Films illustrés par Gwendoline Clossais FacebookTwitter
01/11/2004
Mots-clés : critique de cinéma,
 

Le Soleil assassiné de Abdelkrim Bahloul

Algérie, 1973. Cela fait dix ans que l'ancienne colonie française est devenue indépendante, mais - on le sait - les blessures de la guerre ne se soignent jamais. On y trouve une certaine jeunesse, coincée entre un monde de références intellectuelles françaises et un pays qui veut s'arabiser au nom de la construction d'une identité. Les pieds noirs ne sont pas bien vus. Surtout s'ils osent crier la diversité culturelle de la région, assumer leur homosexualité et stimuler les jeunes à exprimer librement leurs avis. Jean Sénac - français selon les Algériens, algérien selon lui - anime une émission radio de grand succès, Poésie sur tous les fronts (titre assez éloquent, d'ailleurs.) Sénac dérange. Il le savait. Il l'acceptait : Le poète est l'ennemi des conventions. Le portrait d'un poète maudit ou la chronique d'une mort annoncée à la première personne.
Au départ, Abdelkrim Bahloul voulait faire un documentaire, mais il a préféré construire une fiction inspirée de la dernière année de vie du poète. Si le but était de faire un film d'hommage à la liberté, il est pleinement réussi. Dommage qu'en élevant Sénac au statut de martyr, on bascule parfois dans un discours un peu stéréotypé, même si la poésie est presque toujours présente. On aimerait voir son côté « humain » plus exploité. On connaît ses idéaux, son travail, sa famille d'adoption, mais ses relations ne sont pas assez développées par rapport à son engagement. Qui est Sénac, l'homme, pas le héros ?
Charles Berling interprète Sénac de façon assez juste et sûr de lui. Engagé n'est pas nécessairement un synonyme d'enragé, et l'acteur semble avoir très bien compris cette nuance. Il y a toujours dans son regard bleu un calme et une lumière étonnante.
Le scénario croise le parcours du poète avec ceux de deux étudiants.
Hamid (remarquable première de Mehdi Dehbi) et Belkacem (Alexis Loret) sont acceptés dans le cercle de Sénac après avoir été disqualifiés par le Festival de Théâtre algérien sous prétexte d'écrire une pièce en français. Les deux jeunes incarnent l'espoir d'une Algérie plurielle, cultivée, bref, libre. Ils découvrent en Sénac une source d'inspiration, en même temps qu'ils accomplissent leur passage à l'âge adulte. C'est pour cela que le film bascule à partir d'un certain moment dans une sorte de récit sur la perte de l'innocence. L'assassinat de Sénac devient l'écho politique et social de cette naïveté perdue, typiquement adolescente.
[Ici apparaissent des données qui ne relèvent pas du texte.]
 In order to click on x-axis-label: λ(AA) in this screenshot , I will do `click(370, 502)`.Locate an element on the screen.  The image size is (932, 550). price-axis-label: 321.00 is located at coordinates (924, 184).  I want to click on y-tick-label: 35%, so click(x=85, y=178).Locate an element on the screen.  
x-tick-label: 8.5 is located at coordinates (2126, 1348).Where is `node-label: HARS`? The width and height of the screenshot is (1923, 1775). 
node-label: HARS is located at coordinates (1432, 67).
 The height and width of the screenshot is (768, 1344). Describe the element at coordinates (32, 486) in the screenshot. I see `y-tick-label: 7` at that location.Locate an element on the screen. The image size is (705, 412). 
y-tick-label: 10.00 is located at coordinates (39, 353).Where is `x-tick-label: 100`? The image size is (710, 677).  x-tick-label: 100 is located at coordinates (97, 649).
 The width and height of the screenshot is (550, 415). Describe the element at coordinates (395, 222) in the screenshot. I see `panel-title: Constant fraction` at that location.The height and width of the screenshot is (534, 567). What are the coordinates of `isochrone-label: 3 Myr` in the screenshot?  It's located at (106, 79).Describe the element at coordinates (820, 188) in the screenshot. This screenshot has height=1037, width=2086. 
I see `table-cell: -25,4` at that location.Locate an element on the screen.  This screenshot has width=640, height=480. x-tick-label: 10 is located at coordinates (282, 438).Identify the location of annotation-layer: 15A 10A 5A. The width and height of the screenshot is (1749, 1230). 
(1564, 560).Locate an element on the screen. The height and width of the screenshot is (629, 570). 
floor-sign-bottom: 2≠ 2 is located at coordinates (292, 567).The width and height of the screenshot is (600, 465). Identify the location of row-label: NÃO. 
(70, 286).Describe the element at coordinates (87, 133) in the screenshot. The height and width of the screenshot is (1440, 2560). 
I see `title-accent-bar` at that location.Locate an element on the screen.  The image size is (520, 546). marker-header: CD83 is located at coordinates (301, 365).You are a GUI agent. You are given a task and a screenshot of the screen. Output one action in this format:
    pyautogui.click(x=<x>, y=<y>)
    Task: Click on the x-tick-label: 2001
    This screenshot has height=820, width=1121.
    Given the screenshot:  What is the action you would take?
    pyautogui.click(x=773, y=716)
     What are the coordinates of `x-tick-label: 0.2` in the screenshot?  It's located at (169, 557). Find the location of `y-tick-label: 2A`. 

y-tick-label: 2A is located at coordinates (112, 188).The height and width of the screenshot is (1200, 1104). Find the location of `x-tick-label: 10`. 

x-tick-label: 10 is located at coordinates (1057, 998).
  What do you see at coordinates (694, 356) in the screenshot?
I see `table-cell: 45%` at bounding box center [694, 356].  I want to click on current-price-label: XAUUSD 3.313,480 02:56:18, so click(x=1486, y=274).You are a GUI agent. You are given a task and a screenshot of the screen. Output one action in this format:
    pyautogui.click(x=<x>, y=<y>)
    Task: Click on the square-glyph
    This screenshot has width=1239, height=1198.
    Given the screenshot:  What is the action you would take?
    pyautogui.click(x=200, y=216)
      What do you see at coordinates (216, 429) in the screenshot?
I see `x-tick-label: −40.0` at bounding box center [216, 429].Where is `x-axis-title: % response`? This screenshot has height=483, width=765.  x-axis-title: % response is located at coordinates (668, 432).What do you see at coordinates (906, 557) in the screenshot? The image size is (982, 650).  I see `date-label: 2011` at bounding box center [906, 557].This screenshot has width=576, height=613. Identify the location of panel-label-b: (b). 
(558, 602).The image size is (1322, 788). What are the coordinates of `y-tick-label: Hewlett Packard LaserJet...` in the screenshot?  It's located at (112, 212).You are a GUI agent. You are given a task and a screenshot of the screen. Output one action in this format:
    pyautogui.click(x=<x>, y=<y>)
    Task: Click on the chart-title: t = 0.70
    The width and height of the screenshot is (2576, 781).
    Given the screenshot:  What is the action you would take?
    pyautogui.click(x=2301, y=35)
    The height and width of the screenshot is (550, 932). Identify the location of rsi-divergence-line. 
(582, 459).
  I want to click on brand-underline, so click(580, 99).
Le montage de la séquence de la mort, enchaînée avec une déclaration d'amour ratée, suggère ce lien entre la punition sociale et la désillusion personnelle. Ils voulaient changer l'Algérie, ils finissent peut-être par se changer eux-mêmes. Sénac avait proclamé : Et vous verrez, jeunes gens, que ma mort est optimiste. On se réserve le droit d'en douter.